_Your task_.
Line by line, please look for the word "resolution" in the following records, then copy each line you find it in.

● ● ● ●

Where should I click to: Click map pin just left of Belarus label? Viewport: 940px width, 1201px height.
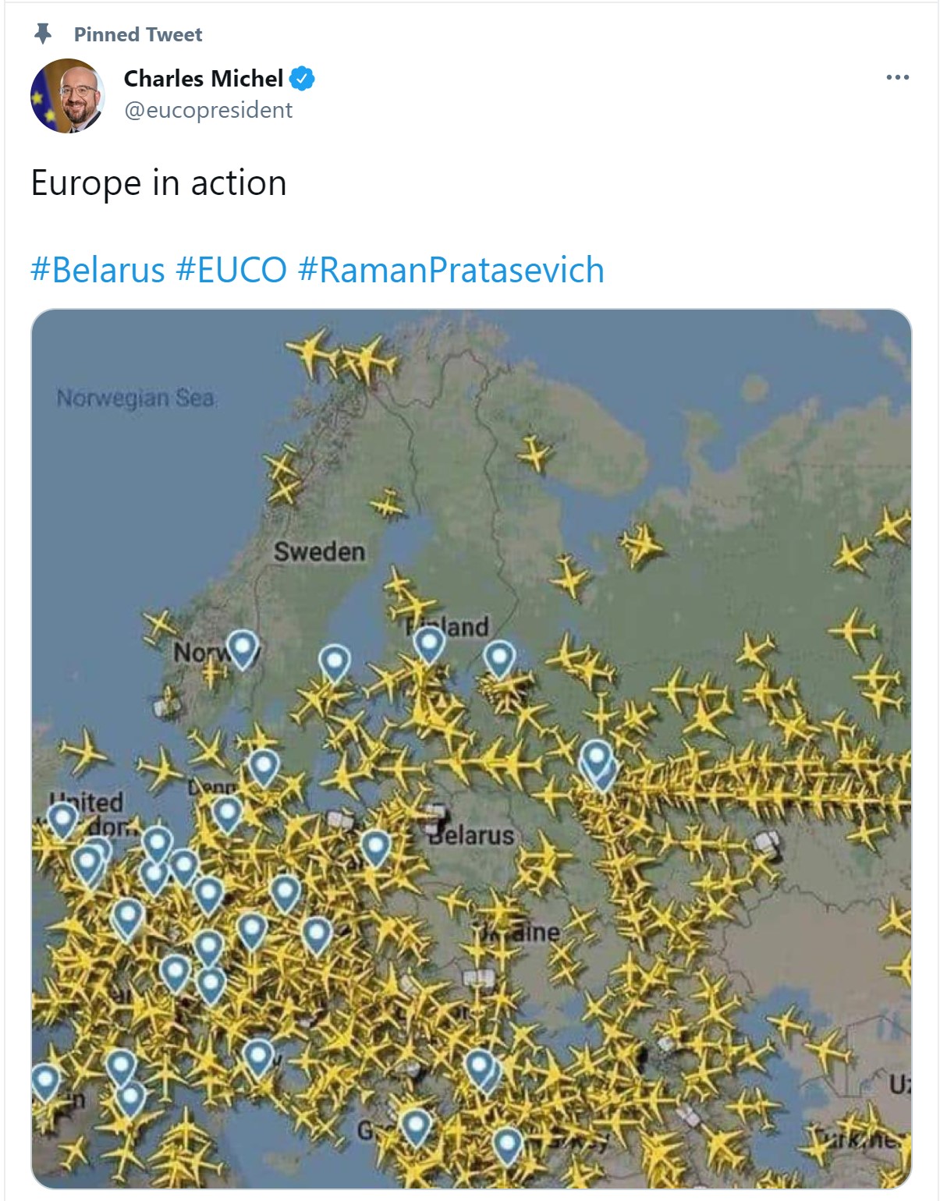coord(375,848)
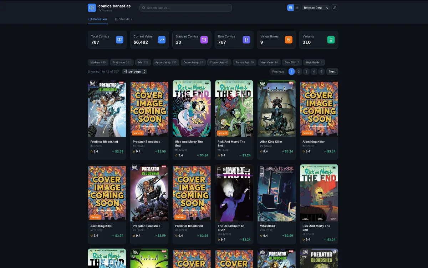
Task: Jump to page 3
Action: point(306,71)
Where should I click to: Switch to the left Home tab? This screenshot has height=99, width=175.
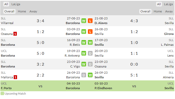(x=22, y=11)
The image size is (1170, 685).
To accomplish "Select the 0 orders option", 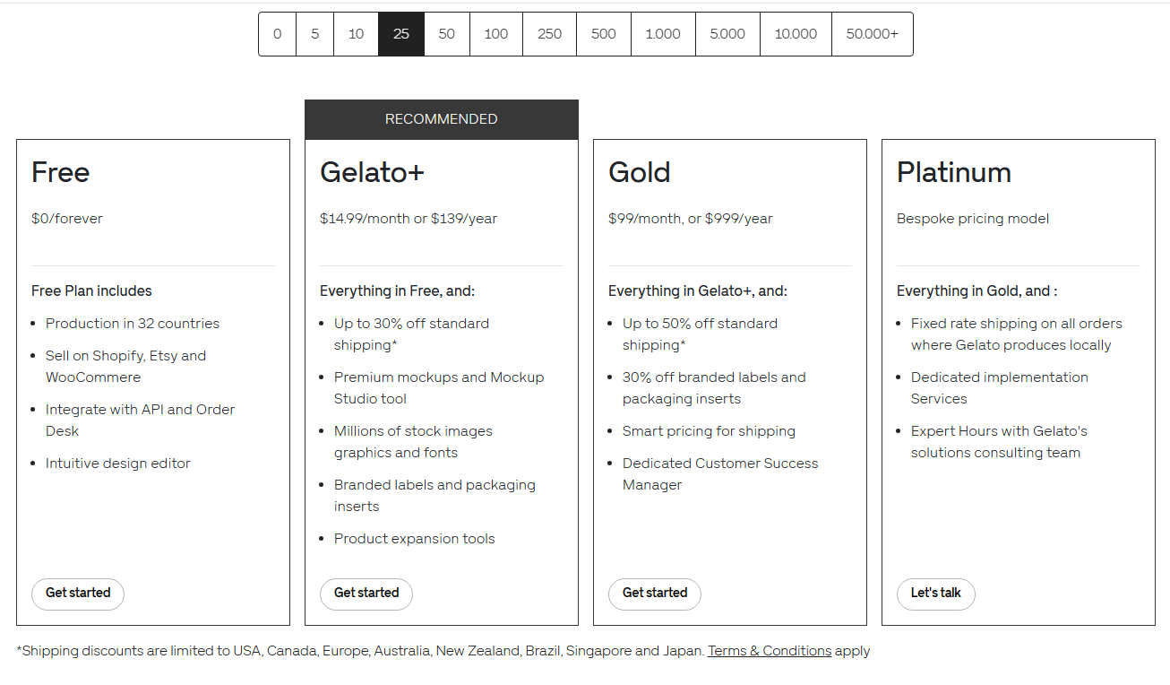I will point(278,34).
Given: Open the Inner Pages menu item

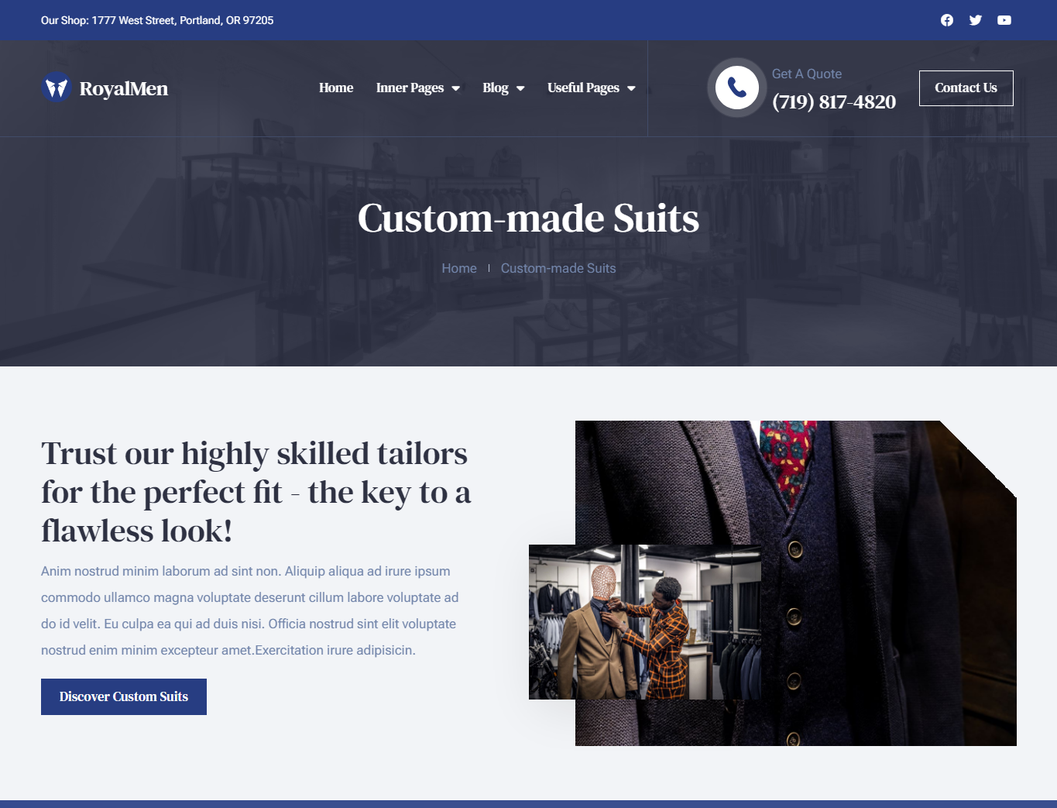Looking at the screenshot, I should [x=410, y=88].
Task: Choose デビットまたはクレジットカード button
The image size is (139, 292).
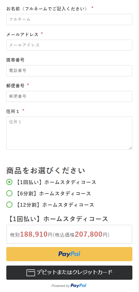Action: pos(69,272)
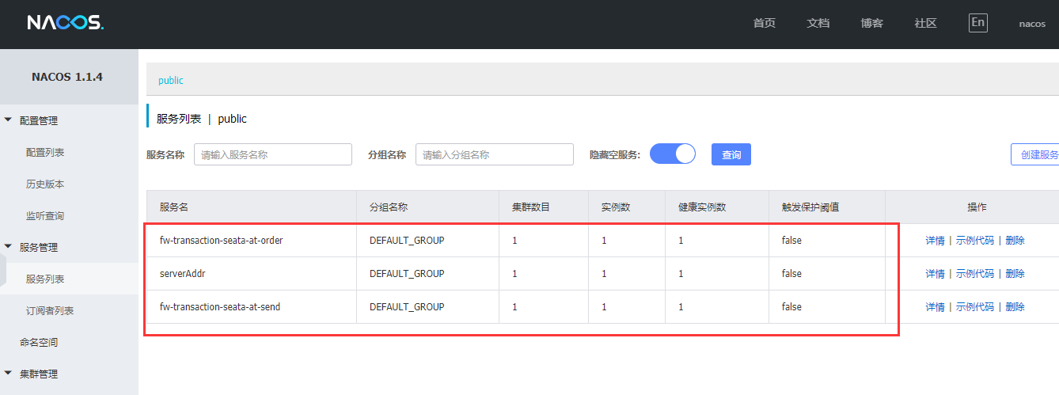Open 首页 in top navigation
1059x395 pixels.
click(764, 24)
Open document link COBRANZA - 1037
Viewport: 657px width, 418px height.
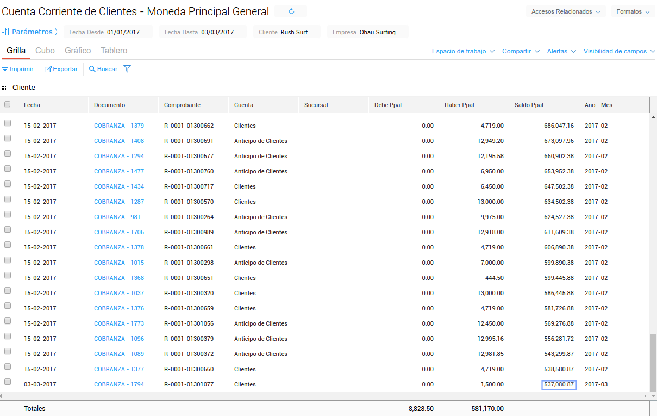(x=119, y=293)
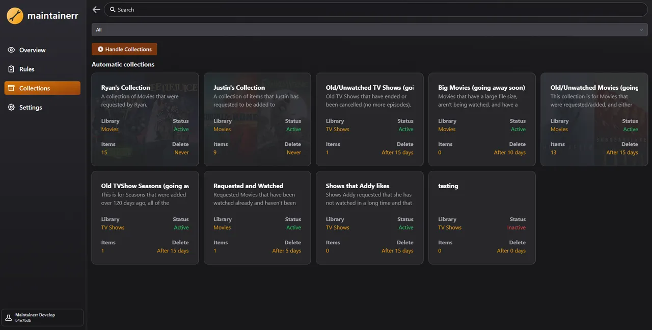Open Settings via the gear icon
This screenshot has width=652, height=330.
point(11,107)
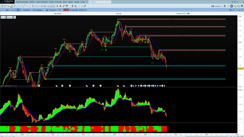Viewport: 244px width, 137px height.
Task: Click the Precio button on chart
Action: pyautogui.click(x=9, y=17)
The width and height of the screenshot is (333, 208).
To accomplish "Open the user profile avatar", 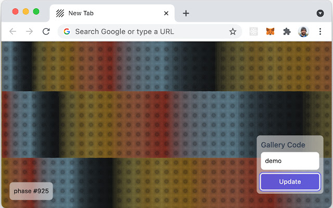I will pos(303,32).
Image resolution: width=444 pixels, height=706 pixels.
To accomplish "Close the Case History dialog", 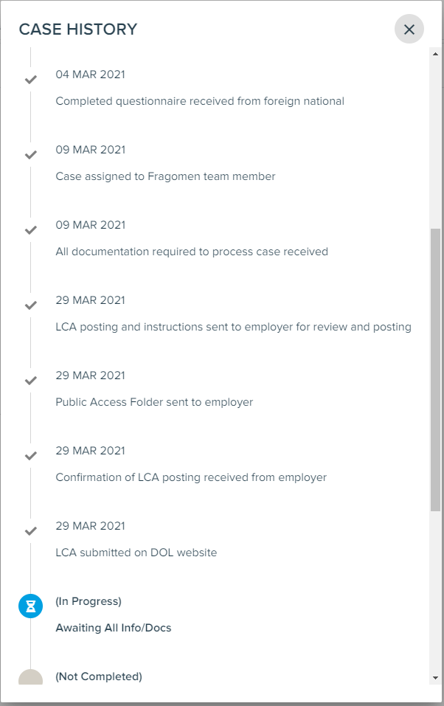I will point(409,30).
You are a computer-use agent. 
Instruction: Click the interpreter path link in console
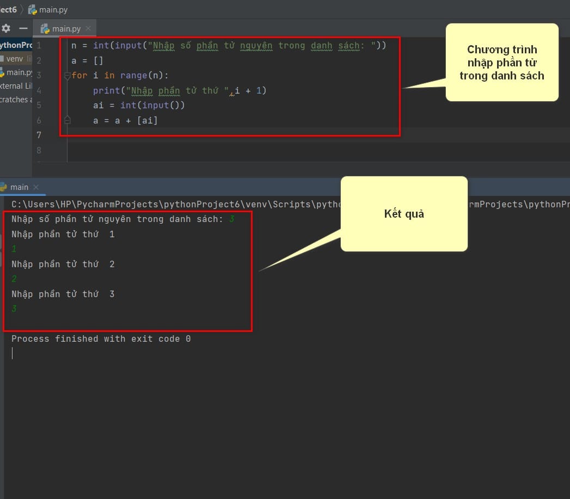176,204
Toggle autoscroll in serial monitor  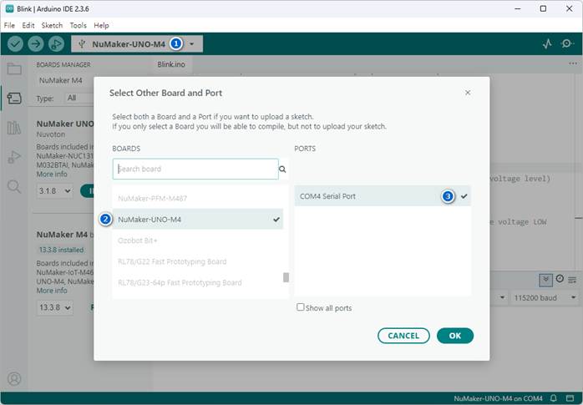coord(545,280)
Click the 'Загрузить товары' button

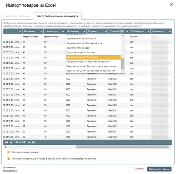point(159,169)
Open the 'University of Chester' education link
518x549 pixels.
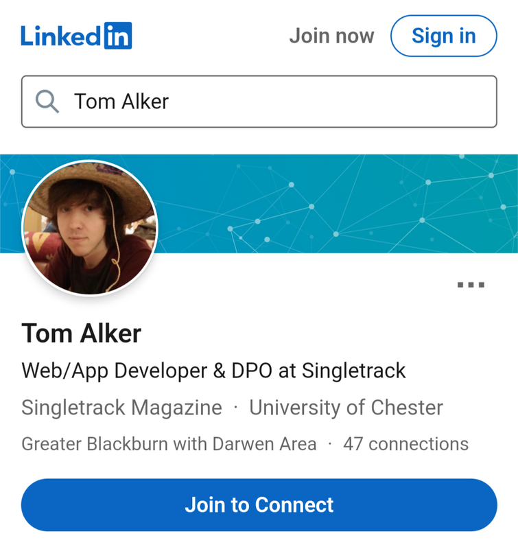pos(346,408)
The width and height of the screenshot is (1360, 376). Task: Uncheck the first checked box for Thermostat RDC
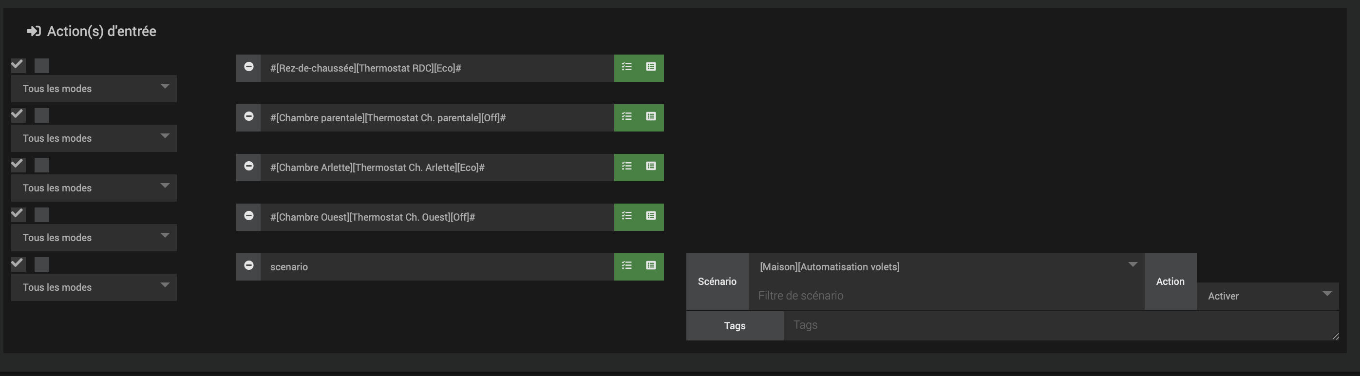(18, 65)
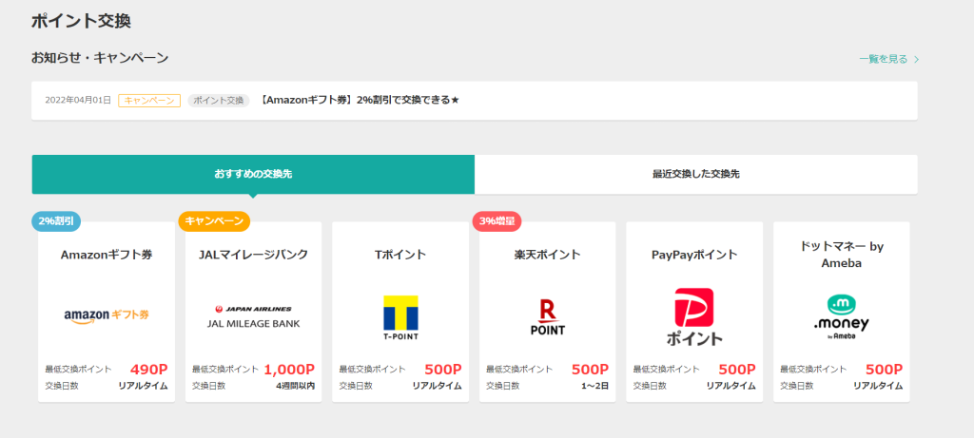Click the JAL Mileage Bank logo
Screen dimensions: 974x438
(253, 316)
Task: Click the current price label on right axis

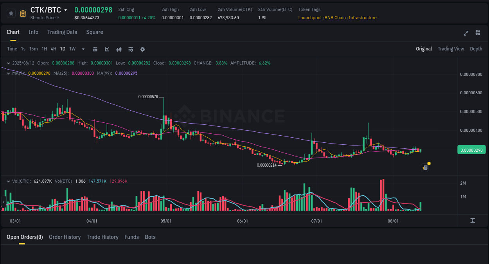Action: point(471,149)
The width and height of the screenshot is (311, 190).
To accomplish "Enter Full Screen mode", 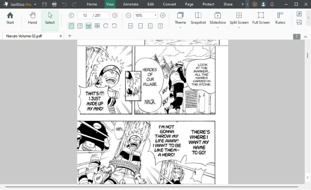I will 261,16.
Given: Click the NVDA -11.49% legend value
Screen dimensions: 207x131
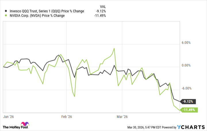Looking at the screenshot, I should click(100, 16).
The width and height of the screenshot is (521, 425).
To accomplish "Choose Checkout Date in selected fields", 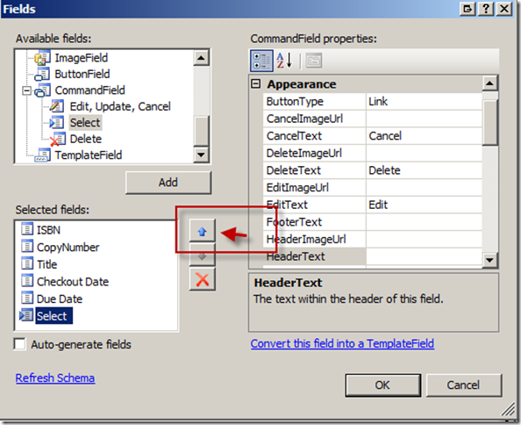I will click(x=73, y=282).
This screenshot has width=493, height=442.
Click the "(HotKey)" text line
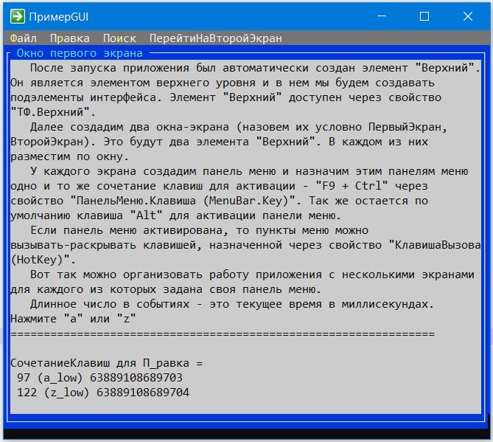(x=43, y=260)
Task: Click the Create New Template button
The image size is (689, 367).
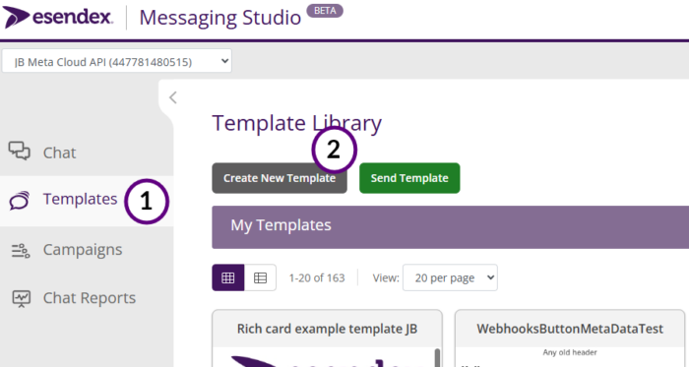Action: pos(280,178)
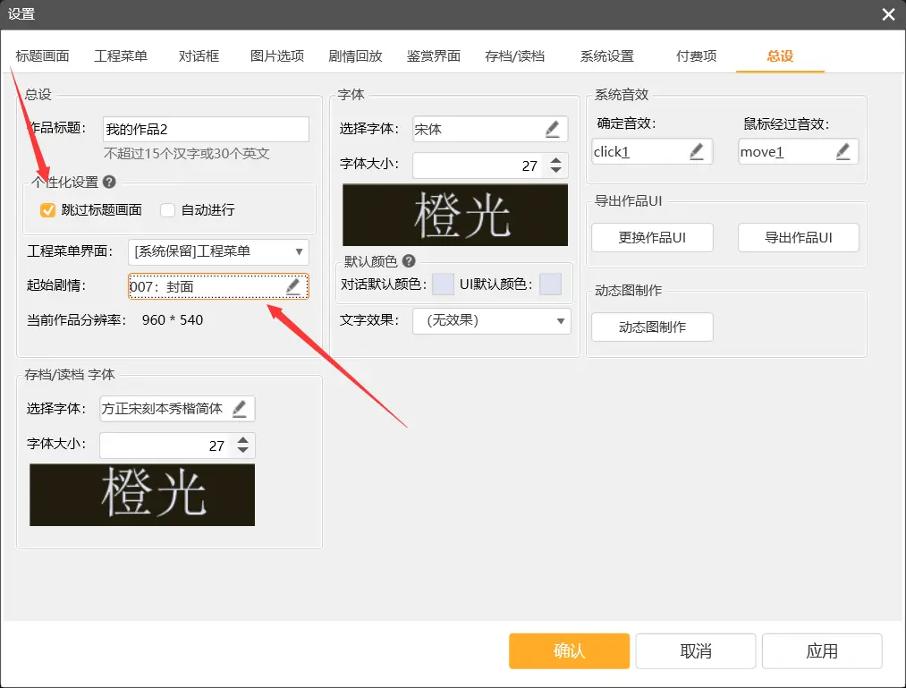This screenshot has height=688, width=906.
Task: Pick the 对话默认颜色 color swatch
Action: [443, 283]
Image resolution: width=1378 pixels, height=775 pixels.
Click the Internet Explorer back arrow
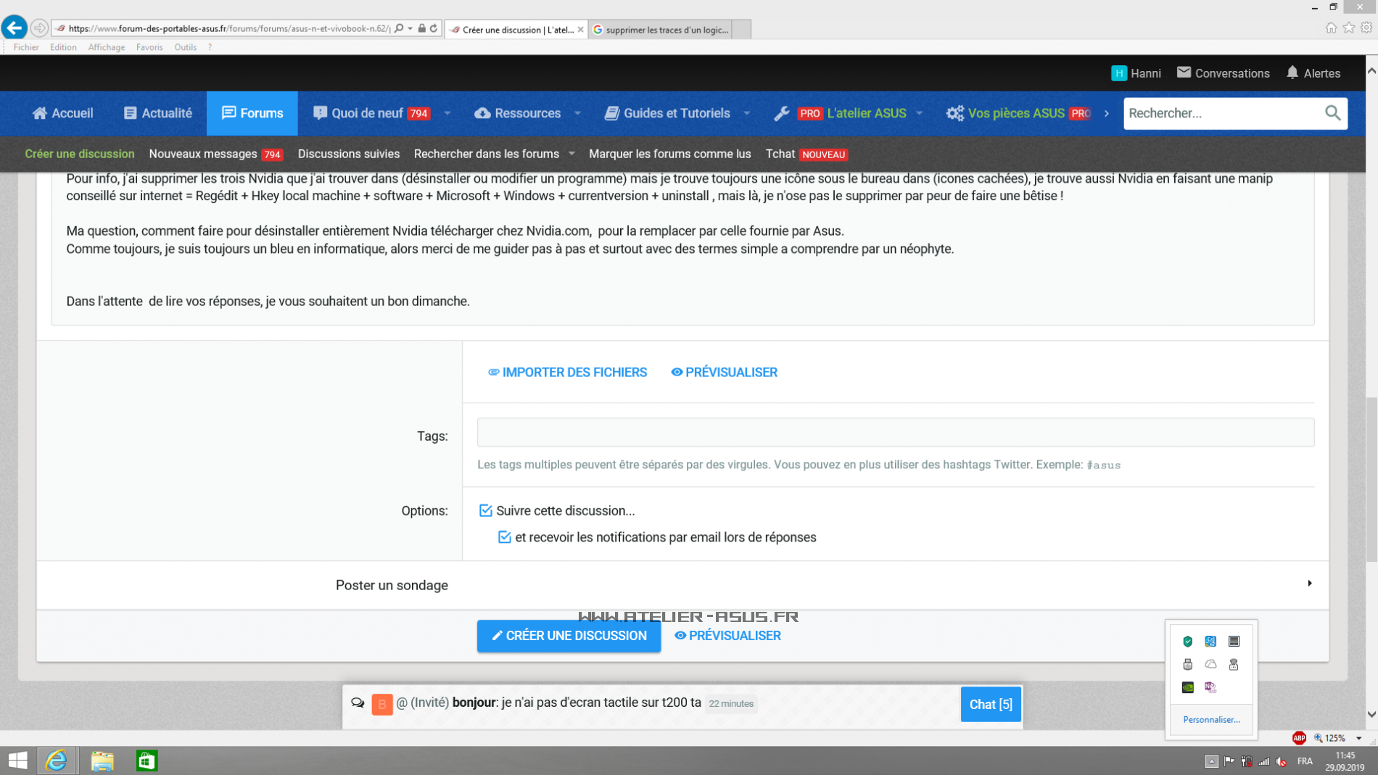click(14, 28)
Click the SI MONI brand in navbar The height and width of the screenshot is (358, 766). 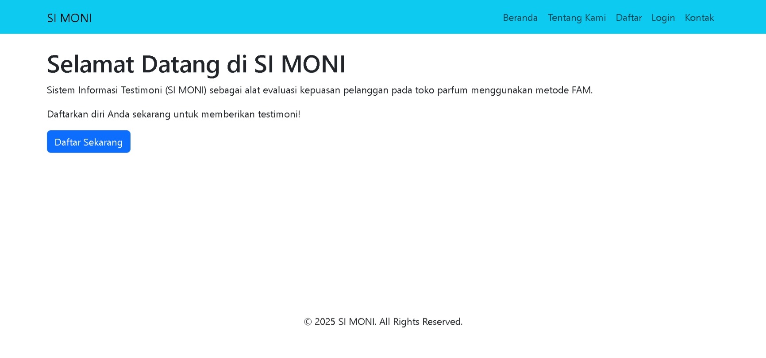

● ● ● ●

_Solution for this task_.
Image resolution: width=444 pixels, height=706 pixels.
Image resolution: width=1378 pixels, height=775 pixels.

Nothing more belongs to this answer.